---------- RECORDS FOR THIS EXERCISE ----------

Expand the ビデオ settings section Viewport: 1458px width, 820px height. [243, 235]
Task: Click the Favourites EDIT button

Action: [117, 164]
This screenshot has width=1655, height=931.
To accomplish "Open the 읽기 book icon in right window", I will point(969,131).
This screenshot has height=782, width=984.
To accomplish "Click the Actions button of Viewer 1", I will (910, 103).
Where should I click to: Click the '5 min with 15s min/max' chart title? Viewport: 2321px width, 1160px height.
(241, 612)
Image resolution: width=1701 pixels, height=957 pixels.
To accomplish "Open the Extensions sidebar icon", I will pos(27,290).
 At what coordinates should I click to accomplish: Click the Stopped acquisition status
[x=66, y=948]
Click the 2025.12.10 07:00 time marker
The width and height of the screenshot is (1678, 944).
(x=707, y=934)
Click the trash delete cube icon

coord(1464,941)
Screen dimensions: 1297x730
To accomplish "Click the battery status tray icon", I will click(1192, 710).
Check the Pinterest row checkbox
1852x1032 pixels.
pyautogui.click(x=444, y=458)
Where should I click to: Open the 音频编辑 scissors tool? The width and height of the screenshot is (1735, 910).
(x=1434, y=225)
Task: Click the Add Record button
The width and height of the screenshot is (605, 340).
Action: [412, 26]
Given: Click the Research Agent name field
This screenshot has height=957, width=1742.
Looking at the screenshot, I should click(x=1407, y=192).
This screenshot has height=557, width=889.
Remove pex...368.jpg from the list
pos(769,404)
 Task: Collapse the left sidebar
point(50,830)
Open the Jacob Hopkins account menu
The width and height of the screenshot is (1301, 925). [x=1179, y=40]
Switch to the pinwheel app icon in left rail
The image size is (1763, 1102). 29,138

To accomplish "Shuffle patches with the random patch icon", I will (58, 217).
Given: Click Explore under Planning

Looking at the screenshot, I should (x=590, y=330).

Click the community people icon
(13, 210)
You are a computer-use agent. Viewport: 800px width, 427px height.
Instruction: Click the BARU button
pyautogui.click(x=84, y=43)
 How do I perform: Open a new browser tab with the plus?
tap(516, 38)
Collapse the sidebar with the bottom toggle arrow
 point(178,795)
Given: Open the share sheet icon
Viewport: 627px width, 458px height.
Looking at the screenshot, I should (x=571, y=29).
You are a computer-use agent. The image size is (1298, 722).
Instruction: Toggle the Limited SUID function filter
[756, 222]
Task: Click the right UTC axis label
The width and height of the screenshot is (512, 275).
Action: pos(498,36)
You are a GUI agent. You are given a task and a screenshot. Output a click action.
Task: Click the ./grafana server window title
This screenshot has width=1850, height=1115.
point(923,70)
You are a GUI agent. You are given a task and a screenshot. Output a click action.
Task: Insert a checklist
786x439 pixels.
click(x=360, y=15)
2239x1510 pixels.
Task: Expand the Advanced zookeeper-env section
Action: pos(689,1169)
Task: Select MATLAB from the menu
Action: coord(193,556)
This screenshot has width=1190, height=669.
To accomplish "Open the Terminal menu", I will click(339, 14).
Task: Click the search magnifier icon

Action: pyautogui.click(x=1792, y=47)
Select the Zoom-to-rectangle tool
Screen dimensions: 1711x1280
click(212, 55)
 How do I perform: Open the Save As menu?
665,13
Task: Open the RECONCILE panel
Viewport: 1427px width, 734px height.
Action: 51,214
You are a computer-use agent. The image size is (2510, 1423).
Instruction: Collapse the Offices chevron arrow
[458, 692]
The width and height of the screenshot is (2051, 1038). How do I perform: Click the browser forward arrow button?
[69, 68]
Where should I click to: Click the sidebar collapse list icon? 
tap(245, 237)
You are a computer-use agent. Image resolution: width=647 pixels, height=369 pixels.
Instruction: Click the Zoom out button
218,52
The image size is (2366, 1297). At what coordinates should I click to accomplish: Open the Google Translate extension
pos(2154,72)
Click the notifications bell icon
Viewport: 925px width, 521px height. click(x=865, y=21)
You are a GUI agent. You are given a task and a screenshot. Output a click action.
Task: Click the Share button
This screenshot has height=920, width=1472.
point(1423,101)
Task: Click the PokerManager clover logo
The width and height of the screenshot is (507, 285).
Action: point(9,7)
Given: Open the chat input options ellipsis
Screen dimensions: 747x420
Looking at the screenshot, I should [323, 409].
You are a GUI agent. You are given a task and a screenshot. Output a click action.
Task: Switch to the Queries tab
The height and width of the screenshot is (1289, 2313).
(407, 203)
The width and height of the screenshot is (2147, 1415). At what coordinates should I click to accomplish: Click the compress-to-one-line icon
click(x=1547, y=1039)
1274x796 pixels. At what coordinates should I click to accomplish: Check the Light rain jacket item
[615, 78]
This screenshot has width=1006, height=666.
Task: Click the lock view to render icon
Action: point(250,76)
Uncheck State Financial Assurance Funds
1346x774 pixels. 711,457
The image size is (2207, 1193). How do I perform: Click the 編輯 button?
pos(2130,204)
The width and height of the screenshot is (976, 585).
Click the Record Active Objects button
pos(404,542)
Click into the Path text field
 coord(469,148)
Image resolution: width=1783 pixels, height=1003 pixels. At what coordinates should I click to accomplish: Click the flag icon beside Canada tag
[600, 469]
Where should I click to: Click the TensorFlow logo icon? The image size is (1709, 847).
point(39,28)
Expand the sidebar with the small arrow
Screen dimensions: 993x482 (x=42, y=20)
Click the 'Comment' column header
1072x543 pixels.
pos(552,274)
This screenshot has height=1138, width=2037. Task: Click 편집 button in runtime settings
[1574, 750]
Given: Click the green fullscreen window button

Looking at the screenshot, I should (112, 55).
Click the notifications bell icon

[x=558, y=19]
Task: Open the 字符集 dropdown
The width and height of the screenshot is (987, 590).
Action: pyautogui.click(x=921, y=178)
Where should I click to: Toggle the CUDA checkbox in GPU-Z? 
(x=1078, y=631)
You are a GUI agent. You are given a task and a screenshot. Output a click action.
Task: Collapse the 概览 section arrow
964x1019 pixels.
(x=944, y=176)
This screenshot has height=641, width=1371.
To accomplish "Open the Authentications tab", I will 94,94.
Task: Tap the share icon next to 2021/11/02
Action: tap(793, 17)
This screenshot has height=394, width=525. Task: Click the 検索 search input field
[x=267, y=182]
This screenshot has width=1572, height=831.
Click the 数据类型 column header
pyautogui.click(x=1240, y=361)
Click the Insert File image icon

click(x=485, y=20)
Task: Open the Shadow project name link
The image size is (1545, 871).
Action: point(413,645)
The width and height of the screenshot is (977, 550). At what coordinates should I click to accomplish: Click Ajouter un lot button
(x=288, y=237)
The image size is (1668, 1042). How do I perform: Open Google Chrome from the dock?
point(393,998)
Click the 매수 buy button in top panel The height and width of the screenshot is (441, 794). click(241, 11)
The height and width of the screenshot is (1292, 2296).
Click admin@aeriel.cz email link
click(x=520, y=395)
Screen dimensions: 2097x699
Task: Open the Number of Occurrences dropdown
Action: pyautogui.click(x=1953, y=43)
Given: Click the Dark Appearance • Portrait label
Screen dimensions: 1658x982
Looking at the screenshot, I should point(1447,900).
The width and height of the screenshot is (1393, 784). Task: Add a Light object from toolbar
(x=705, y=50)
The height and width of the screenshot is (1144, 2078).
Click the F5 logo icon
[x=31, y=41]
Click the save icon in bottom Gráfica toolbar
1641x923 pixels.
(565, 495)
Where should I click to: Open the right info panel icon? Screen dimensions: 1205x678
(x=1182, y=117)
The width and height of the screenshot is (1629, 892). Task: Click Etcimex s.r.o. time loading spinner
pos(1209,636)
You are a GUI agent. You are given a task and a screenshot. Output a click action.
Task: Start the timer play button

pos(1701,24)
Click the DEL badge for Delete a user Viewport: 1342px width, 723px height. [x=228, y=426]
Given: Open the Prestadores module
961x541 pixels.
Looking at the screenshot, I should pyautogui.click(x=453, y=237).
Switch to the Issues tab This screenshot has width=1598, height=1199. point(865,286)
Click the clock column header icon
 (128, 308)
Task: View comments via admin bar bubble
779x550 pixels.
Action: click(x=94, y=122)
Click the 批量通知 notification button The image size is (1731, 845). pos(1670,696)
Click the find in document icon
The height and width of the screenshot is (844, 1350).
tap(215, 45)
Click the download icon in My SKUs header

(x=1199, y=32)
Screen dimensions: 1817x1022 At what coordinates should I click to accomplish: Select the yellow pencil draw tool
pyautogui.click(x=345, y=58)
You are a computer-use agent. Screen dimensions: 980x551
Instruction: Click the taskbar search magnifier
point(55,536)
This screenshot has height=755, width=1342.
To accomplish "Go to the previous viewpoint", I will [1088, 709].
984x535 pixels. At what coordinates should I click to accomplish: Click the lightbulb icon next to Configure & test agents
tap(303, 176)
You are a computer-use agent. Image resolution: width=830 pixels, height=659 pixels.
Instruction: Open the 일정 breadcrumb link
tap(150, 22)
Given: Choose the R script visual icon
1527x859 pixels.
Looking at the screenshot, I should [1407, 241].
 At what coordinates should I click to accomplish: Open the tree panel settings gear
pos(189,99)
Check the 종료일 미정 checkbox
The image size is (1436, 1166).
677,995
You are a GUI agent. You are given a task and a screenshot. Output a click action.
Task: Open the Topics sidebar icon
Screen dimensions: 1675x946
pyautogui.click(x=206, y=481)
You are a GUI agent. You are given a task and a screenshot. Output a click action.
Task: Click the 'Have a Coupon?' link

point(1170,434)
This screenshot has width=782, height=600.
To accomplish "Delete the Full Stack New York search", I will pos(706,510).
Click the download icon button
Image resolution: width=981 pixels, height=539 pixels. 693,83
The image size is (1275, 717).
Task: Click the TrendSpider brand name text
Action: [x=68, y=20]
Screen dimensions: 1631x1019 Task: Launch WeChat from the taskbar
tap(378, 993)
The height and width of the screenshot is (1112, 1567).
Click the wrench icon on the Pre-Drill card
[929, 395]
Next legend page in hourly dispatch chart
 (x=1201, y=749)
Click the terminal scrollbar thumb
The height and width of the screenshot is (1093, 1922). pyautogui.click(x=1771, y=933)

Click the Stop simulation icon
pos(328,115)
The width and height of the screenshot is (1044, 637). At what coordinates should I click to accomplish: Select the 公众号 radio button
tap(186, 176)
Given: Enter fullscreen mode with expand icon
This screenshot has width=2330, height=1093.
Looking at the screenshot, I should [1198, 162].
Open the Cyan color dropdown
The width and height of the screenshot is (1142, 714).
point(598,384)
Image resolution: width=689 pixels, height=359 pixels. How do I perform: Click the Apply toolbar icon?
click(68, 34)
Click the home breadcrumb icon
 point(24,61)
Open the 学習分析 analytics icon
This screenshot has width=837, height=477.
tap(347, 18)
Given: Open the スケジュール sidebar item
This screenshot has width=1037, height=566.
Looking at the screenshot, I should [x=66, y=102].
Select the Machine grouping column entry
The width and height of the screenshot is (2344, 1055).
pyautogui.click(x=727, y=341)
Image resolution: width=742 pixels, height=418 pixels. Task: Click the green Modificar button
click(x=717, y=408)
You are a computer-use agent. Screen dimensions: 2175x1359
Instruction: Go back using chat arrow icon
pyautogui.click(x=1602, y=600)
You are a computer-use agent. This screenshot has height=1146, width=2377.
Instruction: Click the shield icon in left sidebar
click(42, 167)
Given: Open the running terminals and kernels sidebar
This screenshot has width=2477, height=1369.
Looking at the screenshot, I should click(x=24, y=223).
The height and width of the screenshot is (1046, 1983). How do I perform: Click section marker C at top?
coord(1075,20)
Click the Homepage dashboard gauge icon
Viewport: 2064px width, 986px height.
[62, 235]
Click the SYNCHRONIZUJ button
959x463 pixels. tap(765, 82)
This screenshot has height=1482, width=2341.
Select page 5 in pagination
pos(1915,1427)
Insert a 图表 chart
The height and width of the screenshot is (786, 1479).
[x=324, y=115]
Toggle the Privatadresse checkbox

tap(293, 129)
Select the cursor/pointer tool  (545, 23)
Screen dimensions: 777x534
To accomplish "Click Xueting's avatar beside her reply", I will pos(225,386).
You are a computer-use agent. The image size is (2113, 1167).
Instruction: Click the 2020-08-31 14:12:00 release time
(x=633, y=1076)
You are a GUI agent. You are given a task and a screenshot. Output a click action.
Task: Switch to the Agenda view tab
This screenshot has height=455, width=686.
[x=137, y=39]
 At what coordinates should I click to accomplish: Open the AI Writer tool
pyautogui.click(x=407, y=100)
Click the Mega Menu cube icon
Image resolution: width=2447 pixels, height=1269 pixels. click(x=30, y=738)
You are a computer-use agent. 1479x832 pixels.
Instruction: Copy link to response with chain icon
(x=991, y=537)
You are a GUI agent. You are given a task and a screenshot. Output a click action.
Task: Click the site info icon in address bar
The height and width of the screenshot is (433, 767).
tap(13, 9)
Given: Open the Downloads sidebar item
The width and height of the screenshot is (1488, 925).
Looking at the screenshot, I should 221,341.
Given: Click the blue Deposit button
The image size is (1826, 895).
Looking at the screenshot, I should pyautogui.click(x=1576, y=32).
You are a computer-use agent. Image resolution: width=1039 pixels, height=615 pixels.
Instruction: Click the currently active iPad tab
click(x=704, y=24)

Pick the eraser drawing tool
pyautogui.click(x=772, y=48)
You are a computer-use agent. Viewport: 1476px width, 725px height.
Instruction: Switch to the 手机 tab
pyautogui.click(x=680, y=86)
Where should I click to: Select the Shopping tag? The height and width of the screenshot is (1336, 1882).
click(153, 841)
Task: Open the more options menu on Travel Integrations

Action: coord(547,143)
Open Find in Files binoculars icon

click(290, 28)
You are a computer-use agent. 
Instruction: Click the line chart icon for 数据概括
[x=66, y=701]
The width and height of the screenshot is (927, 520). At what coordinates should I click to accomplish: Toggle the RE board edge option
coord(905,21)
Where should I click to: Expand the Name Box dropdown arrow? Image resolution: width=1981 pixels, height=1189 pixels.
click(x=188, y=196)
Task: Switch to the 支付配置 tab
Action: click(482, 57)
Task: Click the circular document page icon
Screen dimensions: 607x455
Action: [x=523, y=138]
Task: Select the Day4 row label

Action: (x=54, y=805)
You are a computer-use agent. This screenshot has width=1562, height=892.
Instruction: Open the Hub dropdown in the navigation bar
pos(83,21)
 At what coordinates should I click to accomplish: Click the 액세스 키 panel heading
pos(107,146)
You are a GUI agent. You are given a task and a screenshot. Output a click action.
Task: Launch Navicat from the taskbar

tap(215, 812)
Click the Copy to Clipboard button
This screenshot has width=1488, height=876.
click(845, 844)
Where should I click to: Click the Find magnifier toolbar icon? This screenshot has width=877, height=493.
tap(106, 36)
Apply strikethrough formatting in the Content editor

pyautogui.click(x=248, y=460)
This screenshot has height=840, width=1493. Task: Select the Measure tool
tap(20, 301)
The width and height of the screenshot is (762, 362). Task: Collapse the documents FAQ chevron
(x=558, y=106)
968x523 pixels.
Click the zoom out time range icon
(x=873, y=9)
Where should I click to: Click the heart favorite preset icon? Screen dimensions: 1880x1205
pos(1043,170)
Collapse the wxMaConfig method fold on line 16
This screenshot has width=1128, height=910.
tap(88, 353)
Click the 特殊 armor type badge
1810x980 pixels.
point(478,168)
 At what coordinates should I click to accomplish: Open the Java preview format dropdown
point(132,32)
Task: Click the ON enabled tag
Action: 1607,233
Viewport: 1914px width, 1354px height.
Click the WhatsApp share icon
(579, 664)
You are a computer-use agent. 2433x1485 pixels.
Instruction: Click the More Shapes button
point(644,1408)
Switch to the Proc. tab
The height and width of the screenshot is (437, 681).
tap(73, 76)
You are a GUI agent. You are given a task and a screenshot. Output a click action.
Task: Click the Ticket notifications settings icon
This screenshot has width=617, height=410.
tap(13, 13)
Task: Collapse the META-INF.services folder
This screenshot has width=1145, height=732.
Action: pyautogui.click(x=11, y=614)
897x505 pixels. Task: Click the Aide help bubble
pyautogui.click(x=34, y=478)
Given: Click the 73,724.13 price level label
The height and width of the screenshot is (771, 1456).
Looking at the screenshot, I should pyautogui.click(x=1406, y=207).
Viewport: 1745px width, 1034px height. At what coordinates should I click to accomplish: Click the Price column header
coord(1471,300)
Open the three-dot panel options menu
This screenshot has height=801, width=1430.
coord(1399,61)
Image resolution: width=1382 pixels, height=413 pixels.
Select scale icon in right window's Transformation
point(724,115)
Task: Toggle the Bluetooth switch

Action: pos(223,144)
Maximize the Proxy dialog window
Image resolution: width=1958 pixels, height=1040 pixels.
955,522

----------

ACTIVITY:
Go over the data and return every line that includes the word "badge".

SOLUTION FOR THIS TASK:
Click the DEL badge for Delete a user Viewport: 1342px width, 723px height. [x=228, y=426]
Click the 特殊 armor type badge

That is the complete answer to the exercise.